Focus Of The Week: Spectre’s Day of the Dead scene
All the info on the Mexican opening sequence
James Bond has visited Mexico before — it provided the colourful backdrop for his revenge mission in Licence To Kill (1989) — but in Spectre (2015) it becomes the focus for a thrilling pre-credits sequence based around the Mexican holiday, the Day of the Dead (Dia de las Muertos). As producer Barbara Broccoli put it: “I think this sequence is so spectacular that it will be up there as one of the greatest pre-title sequences we have ever done.”
For director Sam Mendes, returning to 007 after Skyfall (2012), the Day of the Dead ceremony ties in very closely with the thematic ideas of the story. “The film is about Bond (Daniel Craig) being haunted by a person he thought was long dead,” Mendes observed, adding, “I wanted that combination of sinister and celebratory that you can only get with something like the Day of the Dead. When the film opens, it’s almost like the perfect mission and everything is going to plan but then there’s the game-changing moment.”
On March 20, 2015, the Spectre crew mounted a full-on street celebration involving 1500 extras playing revellers, all with a make-up call of 4.15am — hair designer Zoe Tahir made wigs of wool to make the dancers look like peg dolls, giving the scene a timeless texture. Production designer Dennis Gassner worked very closely with Mexican experts to, as he put it, “make sure it was all grounded in reality.”
Closing down the City’s main Avenue and Zócalo Square meant co-ordination with the presidential palace, government security and the army. With the streets filled with musicians, puppeteers and different performance acts, the first shot was captured at 2.08pm.
“People were in the streets until five in the afternoon doing the same thing over and over again,” recalled Mendes. “I thought they would mutiny but if anything they got more enthusiastic as the day went on. We had live musicians and there was a sense of party about it, which is what you want but is so rarely achieved on a movie set.”

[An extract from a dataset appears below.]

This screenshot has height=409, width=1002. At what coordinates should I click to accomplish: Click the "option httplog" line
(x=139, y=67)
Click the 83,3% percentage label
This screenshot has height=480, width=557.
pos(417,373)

Adding to the complexity of the sequence Mendes envisioned opening Spectre with one continuous shot that follows Bond as he tracks an assassin through a Mexican hotel, up an elevator through different rooms and across rooftops. The use of a single shot is to immerse the viewer in the drama of Bond’s mission. As Mendes explained, “I wanted the audience to be dropped right into the middle of a very specific, very atmospheric and very rich environment.” To capture Bond’s journey across balconies, a camera track system stretched across four buildings, a 50 ft. crane allowing the camera to stay parallel with Daniel Craig on the rooftop.
Bond’s perfect mission goes awry when he triggers an explosive device that destroys the hotel, causing the building he is standing on to collapse floor by floor. The explosion itself was created in the safety of Pinewood Studios by special effects supervisor Chris Corbould.
“We built a four storey building and we had a big weight on a track that went through a ceiling and all the floors collapsed on hydraulics,” said Corbould. “We worked on it for eight months and it is probably one of the longest rigs that we have ever designed and certainly one of the most complicated things we have ever done.”